Awesome
Geometric-Topic-Modeling
This is a Python 2 implementation of Geometric Dirichlet Means algorithm for topic inference (M. Yurochkin, X. Nguyen NIPS 2016) and Conic Scan-and-Cover algorithms for nonparametric topic modeling (M. Yurochkin, A. Guha, X. Nguyen NIPS 2017). Code written by Mikhail Yurochkin.
Overview
This is a simple demonstration of GDM, CoSAC and Gibbs sampler (from lda package) on simulated data. More extensive guide is in preparation.
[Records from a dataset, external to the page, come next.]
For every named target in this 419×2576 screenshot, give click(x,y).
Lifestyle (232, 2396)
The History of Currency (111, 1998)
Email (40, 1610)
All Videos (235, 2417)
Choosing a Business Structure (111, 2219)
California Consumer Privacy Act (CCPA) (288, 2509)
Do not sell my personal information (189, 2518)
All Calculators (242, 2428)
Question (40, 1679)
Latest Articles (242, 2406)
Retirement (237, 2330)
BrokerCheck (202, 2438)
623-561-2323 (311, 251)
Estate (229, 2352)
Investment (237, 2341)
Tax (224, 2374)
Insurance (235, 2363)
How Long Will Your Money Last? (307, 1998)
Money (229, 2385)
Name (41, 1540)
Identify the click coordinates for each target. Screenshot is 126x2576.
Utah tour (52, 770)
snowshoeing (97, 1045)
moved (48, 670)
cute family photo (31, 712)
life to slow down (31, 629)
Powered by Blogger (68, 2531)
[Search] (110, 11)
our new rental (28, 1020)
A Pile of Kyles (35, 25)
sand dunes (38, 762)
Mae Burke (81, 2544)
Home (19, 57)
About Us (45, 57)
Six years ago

all_func.py Implements data simulation according to LDA model, GDM algorithm and projection estimate of topic proportions $\theta$
geom_tm.py Implements CoSAC algorithm for sparse document-term matrix and wraps it as scikit-learn class
tester_CoSAC.py contains a simulated example
Implementation is designed to be used in the interactive mode (e.g. Python IDE like Spyder).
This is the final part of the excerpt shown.